Patchwork [v8] Vectorized _cpp_clean_line

login
register
mail settings
Submitter Rainer Orth
Date Aug. 24, 2010, 4:20 p.m.
Message ID <yddaaocq8x2.fsf@manam.CeBiTec.Uni-Bielefeld.DE>
Download mbox | patch
Permalink /patch/62609/
State New
Headers show

Comments

Rainer Orth - Aug. 24, 2010, 4:20 p.m.
Richard Henderson <rth@redhat.com> writes:

> In the short term, could you simply add the appropriate && !defined(__sun__)
> or whatever to the #if protecting the sse code?

Here's the patch I've tested.  i386-pc-solaris2.1[01] bootstraps with Sun
as completed successfully, i386-pc-solaris2.9 is running the testsuite,
i386-pc-solaris2.8 still running:

2010-08-24  Rainer Orth  <ro@CeBiTec.Uni-Bielefeld.DE>

	* lex.c [__sun__ && __svr4__]: Disable init_vectorized_lexer
	etc. on Solaris 2/x86.


Ok for mainline?

To properly fix this, we need several changes:

* Check if the assembler used supports SSE2/SSE4.2 insns.

* Perform a runtime check if SSE insns can be executed;
  cf. gcc/testsuite/gcc.target/i386/sse-os-support.h.

* On Solaris 10+, link executables using libcpp.a with a linker mapfile
  like gcc/testsuite/gcc.target/i386/clearcap.map.

I'm not sure if the performance gain from this code is worth the effort,
though.

	Rainer
Richard Henderson - Aug. 24, 2010, 4:31 p.m.
On 08/24/2010 09:20 AM, Rainer Orth wrote:
> Ok for mainline?

Ok, thanks.

> * Check if the assembler used supports SSE2/SSE4.2 insns.

Easy.

> * Perform a runtime check if SSE insns can be executed;
>   cf. gcc/testsuite/gcc.target/i386/sse-os-support.h.

Easy, though irritating.

> * On Solaris 10+, link executables using libcpp.a with a linker mapfile
>   like gcc/testsuite/gcc.target/i386/clearcap.map.

Difficult and irritating.  There's no assembler flag or
directive that can force the flag the way we want?

> I'm not sure if the performance gain from this code is worth the effort,
> though.

Certainly not for SSE4.2.

Is Solaris 10 a 64-bit OS?  We could leave the SSE2 code
path enabled for 64-bit, where we know SSE2 must be present.
That's still quite a bit faster than the integer code path.


r~
Rainer Orth - Aug. 24, 2010, 5:44 p.m.
Richard Henderson <rth@redhat.com> writes:

>> * Perform a runtime check if SSE insns can be executed;
>>   cf. gcc/testsuite/gcc.target/i386/sse-os-support.h.
>
> Easy, though irritating.

Indeed.  I thought about integrating it into cpuid.h, but it probably
doesn't really belong there.

>> * On Solaris 10+, link executables using libcpp.a with a linker mapfile
>>   like gcc/testsuite/gcc.target/i386/clearcap.map.
>
> Difficult and irritating.  There's no assembler flag or
> directive that can force the flag the way we want?
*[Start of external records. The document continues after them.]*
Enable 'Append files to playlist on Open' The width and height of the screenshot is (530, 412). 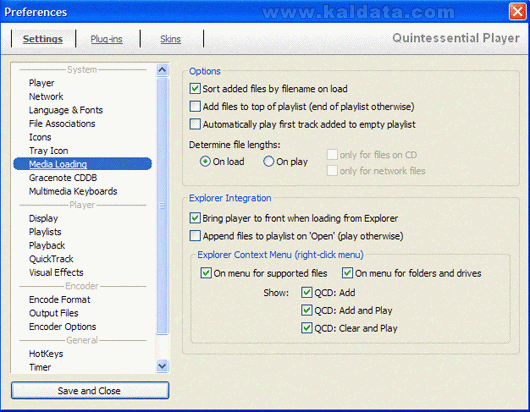(195, 236)
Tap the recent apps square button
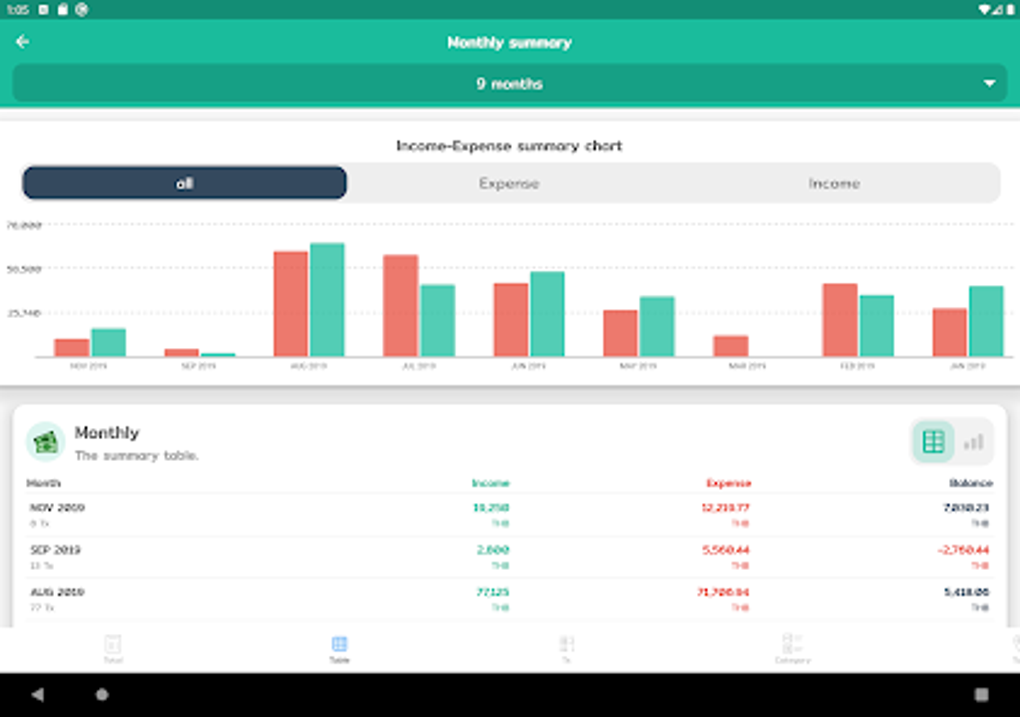This screenshot has height=717, width=1020. (x=978, y=692)
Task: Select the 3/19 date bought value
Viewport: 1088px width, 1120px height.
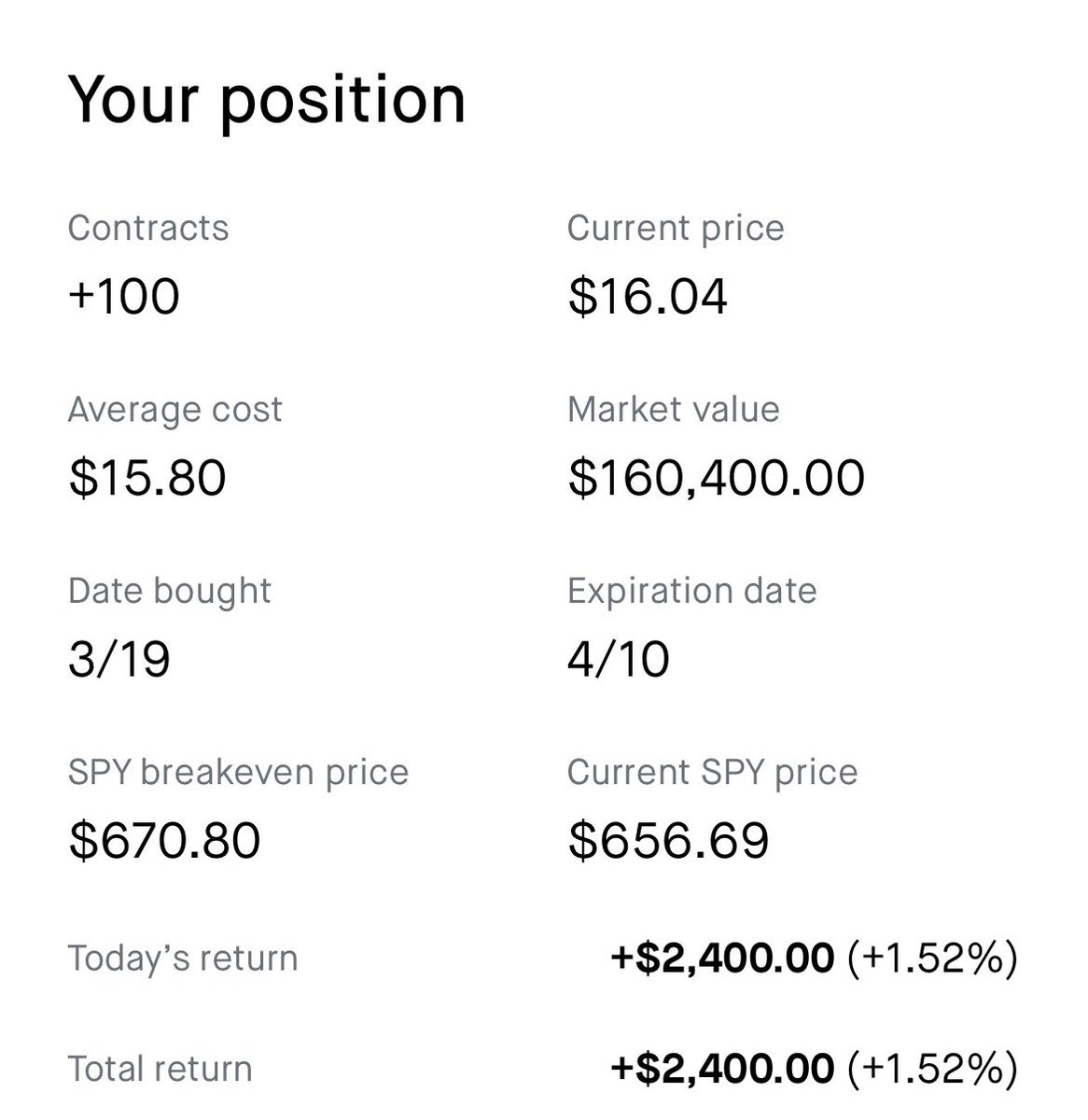Action: tap(119, 659)
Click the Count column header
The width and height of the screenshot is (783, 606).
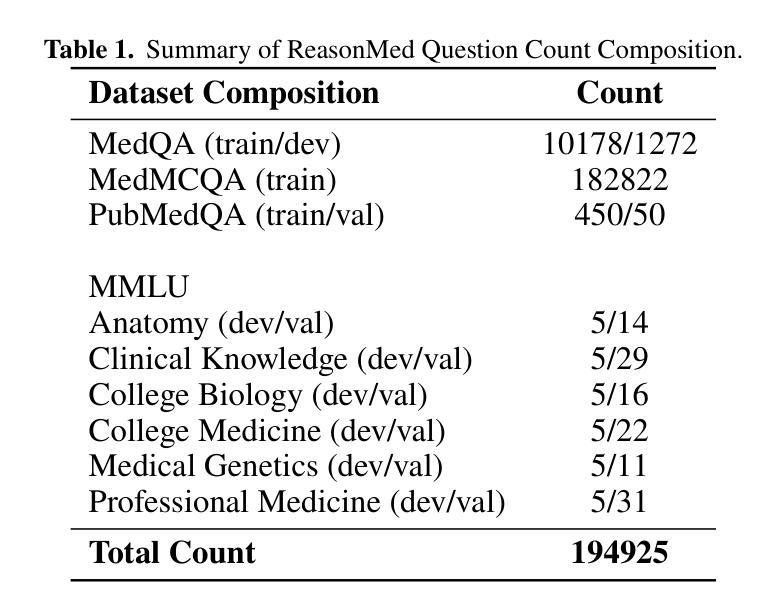click(619, 93)
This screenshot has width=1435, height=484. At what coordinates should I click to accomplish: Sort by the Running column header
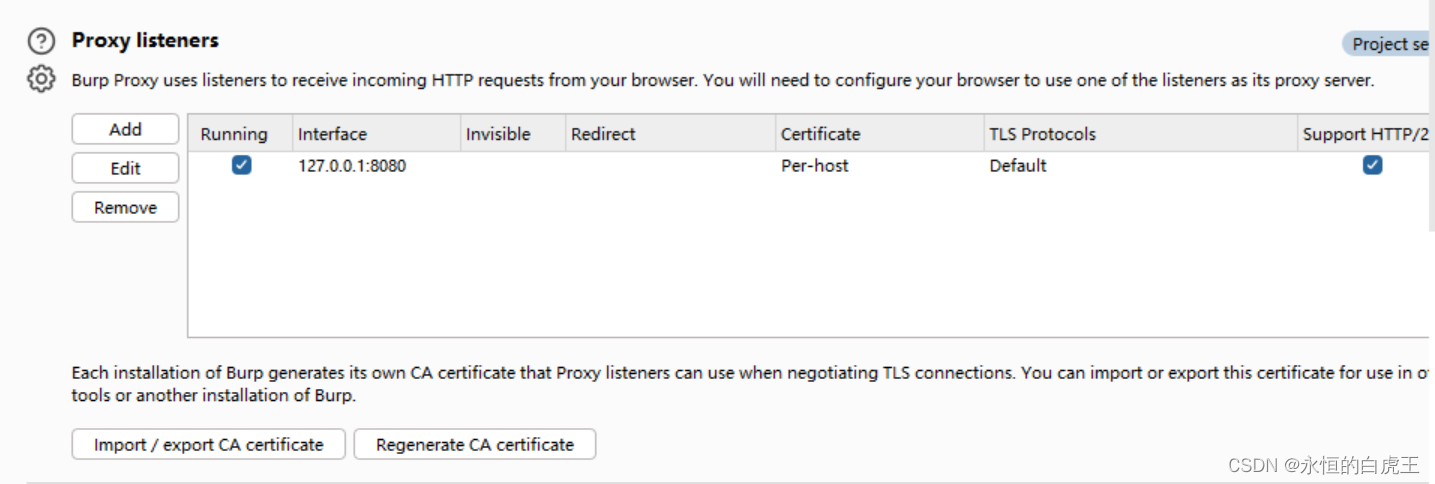pos(240,134)
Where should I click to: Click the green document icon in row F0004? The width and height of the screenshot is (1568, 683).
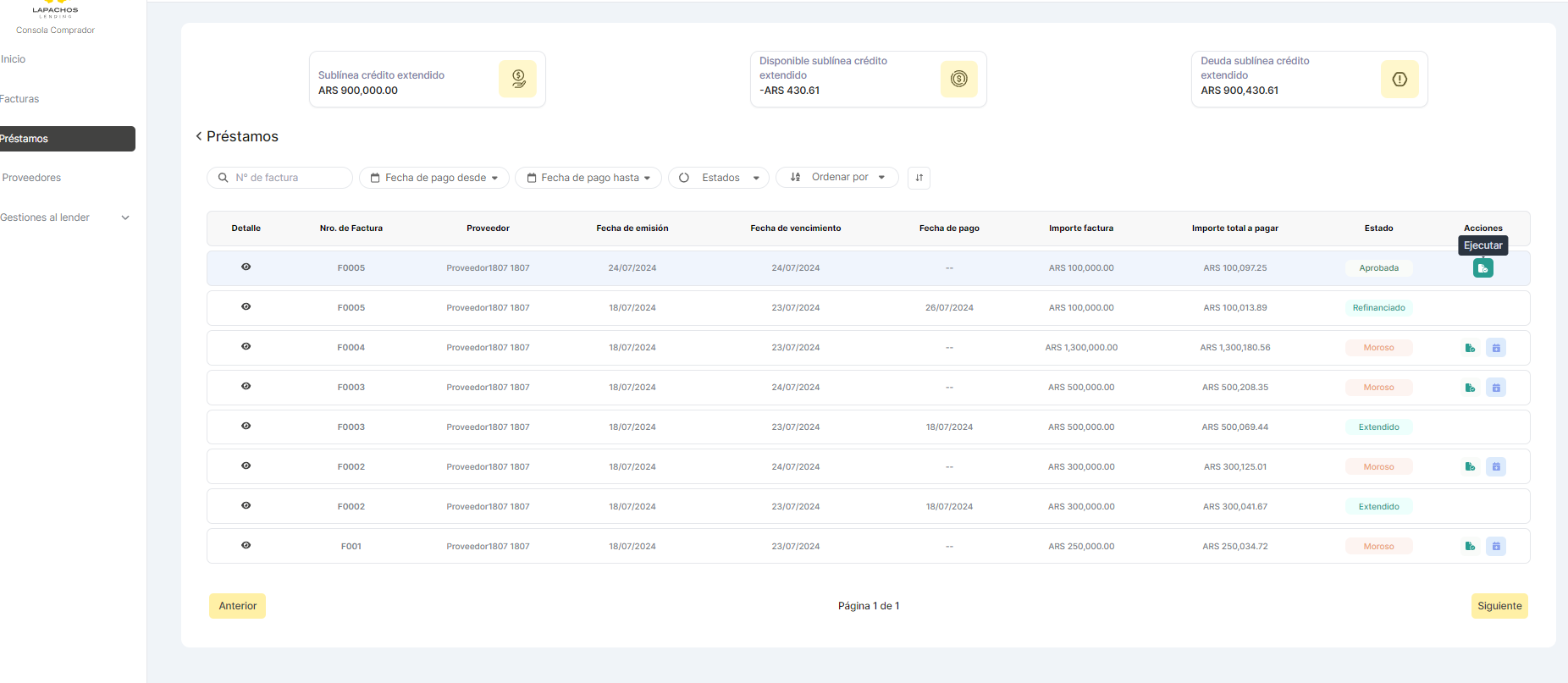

Unfortunately not.  I'll file an RFE for that.

>> I'm not sure if the performance gain from this code is worth the effort,
>> though.
>
> Certainly not for SSE4.2.
>
> Is Solaris 10 a 64-bit OS?  We could leave the SSE2 code
> path enabled for 64-bit, where we know SSE2 must be present.
> That's still quite a bit faster than the integer code path.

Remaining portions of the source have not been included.